▶ WHAT IS EXPECTED
Copy each line of the data beneath in which the word "computer" appears.

▶ SUPPLIED RECORDS

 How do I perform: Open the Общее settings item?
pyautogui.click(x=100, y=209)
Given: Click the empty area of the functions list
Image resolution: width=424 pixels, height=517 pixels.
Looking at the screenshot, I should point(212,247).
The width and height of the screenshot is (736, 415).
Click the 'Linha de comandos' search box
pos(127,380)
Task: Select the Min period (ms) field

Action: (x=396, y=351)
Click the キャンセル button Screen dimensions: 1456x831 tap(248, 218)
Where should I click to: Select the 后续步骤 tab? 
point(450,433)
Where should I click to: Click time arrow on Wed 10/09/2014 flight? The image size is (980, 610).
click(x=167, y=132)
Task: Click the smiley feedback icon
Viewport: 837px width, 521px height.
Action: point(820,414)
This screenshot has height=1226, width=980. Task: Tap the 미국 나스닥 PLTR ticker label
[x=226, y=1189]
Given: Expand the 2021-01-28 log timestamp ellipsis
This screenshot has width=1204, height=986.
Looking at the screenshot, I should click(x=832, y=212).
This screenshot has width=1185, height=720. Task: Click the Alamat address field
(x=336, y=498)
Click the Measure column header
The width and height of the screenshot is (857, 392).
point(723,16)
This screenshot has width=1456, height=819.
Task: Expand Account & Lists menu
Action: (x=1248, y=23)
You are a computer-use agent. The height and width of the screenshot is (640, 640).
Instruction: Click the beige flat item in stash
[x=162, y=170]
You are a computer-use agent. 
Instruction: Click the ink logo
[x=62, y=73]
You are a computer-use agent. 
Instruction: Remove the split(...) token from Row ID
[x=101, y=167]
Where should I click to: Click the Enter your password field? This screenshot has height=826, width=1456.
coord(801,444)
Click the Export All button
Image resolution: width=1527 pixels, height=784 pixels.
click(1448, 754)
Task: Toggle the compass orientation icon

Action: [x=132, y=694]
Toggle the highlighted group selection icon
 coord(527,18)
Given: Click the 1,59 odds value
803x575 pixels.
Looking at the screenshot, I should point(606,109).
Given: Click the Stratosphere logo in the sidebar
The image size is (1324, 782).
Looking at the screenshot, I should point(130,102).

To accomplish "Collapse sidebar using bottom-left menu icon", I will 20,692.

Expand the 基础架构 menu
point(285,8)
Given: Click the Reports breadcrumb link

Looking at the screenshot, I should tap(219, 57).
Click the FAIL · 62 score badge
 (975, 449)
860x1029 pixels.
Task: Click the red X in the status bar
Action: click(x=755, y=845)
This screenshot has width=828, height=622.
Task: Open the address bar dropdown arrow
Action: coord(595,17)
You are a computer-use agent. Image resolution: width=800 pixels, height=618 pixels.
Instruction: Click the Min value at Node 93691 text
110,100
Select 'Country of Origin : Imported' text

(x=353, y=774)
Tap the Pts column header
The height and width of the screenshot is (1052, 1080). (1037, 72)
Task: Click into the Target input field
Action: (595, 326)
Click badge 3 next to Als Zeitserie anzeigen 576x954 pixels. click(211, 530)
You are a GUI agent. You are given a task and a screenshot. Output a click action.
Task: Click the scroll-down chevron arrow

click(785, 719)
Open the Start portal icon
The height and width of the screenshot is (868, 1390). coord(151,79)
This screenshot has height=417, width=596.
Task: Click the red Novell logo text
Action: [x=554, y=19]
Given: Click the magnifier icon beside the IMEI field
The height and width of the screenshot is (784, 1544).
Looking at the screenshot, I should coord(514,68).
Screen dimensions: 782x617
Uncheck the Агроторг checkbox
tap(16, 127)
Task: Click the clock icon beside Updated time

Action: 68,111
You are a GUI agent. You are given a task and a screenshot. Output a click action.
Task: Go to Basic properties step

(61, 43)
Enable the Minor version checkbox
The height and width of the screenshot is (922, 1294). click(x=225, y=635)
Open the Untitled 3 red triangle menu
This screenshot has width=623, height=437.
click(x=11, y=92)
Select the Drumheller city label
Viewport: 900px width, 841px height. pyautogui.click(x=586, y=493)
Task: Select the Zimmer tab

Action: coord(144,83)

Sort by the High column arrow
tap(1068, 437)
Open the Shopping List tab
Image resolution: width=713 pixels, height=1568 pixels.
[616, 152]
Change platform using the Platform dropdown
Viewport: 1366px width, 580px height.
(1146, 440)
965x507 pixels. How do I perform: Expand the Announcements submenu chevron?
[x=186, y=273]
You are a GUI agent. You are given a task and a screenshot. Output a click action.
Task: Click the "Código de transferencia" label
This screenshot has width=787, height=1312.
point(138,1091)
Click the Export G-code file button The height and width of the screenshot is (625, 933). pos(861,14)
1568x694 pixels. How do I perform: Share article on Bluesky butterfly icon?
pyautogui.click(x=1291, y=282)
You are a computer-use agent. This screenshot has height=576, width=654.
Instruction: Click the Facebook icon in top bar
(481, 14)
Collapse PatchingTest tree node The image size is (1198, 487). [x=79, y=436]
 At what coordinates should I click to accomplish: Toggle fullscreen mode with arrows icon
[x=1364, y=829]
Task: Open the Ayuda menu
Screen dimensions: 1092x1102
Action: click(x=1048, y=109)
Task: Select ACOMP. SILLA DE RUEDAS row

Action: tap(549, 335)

▶ RESPONSE FOR THIS EXERCISE
You are a computer-use agent. The height and width of the screenshot is (640, 640).
You are a computer-use agent. 
You are a computer-use agent. 
You are a computer-use agent. Image resolution: width=800 pixels, height=618 pixels.
You are a computer-use agent. This screenshot has height=576, width=654.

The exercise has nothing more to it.